On occasion, federal courts have applied the automatic stay protection to non-debtor third parties based on “unusual circumstances.” See A.H. Robins Co., Inc. v. Piccinin, 788 F.2d 994 (4th Cir. 1986) . In Piccinin, the Fourth Circuit found that where “there is such identity between the debtor and the third-party defendant that the debtor may be said to be the real party defendant and that a judgment against the third-party defendant will in effect be a judgment or finding against the debtor” or where suit against a third-party defendant sought “possession or [] control over property of the debtor,” a stay may be warranted for the third-party defendant. See id. at 999-1002 (relying on both the automatic stay provision and the bankruptcy court’s equitable powers under 11 U.S.C. § 105).

In this case, neither party has contested that the stay be extended to include non-debtor Defendant Florida Flexible. Both parties cite to In re Saunders, 101 B.R. 303 (Bankr. N.D. Fla. 1989), in support of the position that this case should be stayed as to non-debtor Defendant Florida Flexible pursuant § 362(a)(1) as an “action to recover a claim against the debtor that arose before the commencement of the case.” I agree that this case should be stayed as to the non-debtor defendant because the present dispute essentially stems from a prior dispute between Plaintiff and the Fajardos, the debtors, and includes assets allegedly fraudulently transferred by the Fajardos into their alleged new corporation, Florida Flexible.


For the reasons stated herein, it is hereby ORDERED and ADJUDGED that:

1. Defendant Florida Flexible Printing Products, Inc’s Motion to Extend Automatic Stay to Defendant Florida Flexible Printing Products, Inc. with Incorporated Memorandum of Law (ECF No. 27) is GRANTED.

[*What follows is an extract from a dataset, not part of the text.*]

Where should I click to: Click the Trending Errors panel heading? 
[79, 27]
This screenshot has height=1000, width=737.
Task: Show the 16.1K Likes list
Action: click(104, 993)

2. This case is STAYED as against Defendant Florida Flexible Printing Products, Inc.

3. This case shall be ADMINISTRATIVELY CLOSED in the interim. All pending motions, if any, are DENIED as moot.

4. Beginning June 1, 2015, and every sixty (60) days thereafter, Defendants Mario Fajardo, Daylin Fajardo, and Florida Flexible Printing Products, Inc. shall file a joint status report with this Court outlining, in detail, the status of the Fajardo’s bankruptcy action. Failure to timely file a status report in compliance with this Order may result in sanctions.

5. Either party may petition the Court to lift the stay by filing a motion listing the circumstances that warrant a lifting of the stay.

6. If the bankruptcy court lifts the automatic stay in this matter, the parties must provide this Court with a copy of the order within ten (10) days of its issuance.